__WHAT THE TASK ASKS__:
Reproduce the lines of the listing from the one containing "Where should I click to: Open Task" through the end of the listing, inclusive, renaming "gear" to "cog" and leaving all else unchanged.

....

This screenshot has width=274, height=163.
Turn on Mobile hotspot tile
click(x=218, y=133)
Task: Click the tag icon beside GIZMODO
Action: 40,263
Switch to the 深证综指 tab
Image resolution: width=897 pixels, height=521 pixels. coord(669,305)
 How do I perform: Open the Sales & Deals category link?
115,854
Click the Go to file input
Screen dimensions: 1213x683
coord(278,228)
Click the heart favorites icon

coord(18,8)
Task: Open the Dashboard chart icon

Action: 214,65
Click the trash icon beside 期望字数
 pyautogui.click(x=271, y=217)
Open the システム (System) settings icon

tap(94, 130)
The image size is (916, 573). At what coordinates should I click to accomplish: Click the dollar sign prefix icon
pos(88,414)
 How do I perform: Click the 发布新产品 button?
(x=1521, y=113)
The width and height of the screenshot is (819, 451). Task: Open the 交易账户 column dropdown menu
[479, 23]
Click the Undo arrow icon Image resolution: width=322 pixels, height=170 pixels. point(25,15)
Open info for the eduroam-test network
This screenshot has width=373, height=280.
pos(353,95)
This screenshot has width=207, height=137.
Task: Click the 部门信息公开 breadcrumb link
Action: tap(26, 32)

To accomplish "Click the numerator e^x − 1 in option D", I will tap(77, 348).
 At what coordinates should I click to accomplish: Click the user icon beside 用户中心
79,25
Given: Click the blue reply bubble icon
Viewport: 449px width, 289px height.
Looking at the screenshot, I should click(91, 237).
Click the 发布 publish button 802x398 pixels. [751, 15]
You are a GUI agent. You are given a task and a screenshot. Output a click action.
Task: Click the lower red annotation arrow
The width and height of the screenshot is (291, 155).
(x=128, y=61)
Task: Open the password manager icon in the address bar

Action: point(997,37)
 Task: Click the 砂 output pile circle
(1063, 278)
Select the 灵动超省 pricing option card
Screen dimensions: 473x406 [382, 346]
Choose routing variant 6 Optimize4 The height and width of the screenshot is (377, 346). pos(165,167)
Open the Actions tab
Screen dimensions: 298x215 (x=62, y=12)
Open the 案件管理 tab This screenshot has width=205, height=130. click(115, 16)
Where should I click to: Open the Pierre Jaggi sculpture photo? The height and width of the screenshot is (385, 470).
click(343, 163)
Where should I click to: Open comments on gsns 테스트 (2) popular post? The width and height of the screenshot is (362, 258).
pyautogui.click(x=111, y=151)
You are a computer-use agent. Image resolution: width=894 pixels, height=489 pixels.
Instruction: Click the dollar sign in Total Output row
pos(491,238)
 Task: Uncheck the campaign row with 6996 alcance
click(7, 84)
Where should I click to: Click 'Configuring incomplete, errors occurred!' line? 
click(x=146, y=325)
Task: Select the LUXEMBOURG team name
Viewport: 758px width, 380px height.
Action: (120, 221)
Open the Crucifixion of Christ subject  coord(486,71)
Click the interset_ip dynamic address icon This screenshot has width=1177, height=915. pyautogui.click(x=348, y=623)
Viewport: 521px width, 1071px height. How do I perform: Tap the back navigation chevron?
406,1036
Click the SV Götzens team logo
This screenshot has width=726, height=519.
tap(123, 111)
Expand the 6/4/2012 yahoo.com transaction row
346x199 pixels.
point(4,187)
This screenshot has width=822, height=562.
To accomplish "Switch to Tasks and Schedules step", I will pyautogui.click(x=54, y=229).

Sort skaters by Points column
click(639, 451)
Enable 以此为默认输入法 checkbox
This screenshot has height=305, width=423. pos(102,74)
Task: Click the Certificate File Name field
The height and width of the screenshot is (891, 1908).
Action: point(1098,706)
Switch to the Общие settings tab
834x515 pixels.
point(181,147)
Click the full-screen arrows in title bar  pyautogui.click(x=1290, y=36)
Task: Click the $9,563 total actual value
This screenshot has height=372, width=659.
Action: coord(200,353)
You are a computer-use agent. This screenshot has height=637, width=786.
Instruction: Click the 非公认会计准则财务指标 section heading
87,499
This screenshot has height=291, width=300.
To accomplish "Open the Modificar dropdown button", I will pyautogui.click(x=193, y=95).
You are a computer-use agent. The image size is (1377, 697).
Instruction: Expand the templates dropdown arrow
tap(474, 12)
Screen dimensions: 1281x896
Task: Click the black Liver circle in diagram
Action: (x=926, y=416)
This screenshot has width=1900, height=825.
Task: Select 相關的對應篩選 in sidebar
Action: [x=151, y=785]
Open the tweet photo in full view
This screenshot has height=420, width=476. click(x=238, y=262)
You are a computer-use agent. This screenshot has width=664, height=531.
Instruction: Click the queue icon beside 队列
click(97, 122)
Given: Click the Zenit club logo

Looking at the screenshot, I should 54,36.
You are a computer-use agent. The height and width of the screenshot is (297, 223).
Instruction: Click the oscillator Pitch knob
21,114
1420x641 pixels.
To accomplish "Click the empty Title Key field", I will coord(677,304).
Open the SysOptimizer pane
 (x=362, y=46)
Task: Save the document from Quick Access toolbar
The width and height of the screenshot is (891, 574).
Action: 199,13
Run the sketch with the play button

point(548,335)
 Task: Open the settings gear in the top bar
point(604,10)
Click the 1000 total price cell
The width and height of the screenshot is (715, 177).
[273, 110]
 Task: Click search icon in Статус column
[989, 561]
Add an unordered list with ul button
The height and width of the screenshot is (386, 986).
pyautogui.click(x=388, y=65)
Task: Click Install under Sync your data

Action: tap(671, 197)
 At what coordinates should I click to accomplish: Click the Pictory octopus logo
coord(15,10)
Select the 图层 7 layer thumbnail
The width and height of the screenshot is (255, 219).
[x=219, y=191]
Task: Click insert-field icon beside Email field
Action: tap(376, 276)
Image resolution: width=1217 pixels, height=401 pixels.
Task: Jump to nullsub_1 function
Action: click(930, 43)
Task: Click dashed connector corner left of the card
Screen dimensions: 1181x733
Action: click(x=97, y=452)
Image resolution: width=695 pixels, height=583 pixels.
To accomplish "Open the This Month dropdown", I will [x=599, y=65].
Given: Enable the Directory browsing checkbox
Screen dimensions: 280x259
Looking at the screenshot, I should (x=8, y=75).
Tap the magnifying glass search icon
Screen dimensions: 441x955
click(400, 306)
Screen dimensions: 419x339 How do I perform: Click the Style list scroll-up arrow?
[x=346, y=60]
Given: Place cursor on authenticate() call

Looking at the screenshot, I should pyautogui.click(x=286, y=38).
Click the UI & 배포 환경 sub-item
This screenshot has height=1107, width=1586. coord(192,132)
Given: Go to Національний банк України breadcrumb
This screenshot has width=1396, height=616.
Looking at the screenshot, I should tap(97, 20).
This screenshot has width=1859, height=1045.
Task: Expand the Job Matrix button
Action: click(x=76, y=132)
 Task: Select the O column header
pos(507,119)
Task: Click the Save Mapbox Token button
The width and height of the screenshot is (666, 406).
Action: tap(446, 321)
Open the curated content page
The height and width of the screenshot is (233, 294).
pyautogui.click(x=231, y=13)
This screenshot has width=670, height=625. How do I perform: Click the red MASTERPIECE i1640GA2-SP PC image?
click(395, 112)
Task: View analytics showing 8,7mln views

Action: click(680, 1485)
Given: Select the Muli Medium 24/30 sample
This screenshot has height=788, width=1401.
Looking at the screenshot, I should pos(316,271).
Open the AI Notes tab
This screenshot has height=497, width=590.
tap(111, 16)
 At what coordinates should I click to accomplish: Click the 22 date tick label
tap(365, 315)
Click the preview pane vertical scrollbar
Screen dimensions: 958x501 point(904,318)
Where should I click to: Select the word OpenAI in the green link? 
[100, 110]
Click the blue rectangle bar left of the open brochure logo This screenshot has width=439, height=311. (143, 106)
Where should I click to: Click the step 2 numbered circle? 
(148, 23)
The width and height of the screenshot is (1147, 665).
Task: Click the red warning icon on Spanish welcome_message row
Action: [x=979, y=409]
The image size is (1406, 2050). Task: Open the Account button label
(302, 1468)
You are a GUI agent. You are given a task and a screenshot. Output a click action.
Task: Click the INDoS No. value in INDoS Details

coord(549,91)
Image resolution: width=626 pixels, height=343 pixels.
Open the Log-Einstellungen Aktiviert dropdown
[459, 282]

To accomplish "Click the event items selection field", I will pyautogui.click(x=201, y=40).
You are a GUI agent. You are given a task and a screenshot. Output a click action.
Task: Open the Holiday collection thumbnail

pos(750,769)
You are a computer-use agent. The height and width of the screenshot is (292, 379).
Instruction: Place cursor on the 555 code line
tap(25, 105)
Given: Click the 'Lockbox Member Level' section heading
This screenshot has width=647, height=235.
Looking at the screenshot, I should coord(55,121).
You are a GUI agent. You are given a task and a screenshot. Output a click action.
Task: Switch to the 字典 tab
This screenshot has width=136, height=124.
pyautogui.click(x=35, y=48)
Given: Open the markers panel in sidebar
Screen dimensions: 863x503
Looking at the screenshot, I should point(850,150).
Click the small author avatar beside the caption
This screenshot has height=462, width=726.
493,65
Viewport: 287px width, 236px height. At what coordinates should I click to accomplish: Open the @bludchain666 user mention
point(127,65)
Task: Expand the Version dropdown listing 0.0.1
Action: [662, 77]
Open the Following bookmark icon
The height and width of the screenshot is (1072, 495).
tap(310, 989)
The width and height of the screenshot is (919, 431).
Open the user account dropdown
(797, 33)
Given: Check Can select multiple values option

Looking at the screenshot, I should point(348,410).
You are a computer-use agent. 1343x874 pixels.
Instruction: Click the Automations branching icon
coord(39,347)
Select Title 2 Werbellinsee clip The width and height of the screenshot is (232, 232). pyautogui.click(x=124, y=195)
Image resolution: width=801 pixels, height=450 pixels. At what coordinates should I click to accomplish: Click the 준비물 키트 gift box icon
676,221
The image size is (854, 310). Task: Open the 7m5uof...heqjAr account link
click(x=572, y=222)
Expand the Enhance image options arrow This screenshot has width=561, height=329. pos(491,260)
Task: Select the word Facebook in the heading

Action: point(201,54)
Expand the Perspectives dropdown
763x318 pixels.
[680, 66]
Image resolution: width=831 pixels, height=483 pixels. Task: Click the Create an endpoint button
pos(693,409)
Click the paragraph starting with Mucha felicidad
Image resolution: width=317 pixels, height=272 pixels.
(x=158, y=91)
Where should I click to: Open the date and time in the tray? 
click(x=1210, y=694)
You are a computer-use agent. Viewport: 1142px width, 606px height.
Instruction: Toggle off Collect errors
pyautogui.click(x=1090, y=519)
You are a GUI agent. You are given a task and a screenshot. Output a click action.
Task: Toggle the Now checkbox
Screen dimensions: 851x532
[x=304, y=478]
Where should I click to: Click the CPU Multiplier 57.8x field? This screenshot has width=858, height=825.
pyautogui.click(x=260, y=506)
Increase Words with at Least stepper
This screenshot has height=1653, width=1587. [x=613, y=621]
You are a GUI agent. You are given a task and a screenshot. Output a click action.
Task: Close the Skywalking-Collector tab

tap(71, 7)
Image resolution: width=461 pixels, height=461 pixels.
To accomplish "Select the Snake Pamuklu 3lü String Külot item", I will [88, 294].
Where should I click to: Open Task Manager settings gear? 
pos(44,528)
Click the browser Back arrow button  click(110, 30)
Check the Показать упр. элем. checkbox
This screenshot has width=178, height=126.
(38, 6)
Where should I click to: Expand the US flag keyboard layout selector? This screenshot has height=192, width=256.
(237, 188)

....

__RESULT OF THE EXERCISE__:
Where should I click to: Open Task Manager settings cog? 
pos(44,528)
Click the browser Back arrow button  click(110, 30)
Check the Показать упр. элем. checkbox
This screenshot has width=178, height=126.
(38, 6)
Where should I click to: Expand the US flag keyboard layout selector? This screenshot has height=192, width=256.
(237, 188)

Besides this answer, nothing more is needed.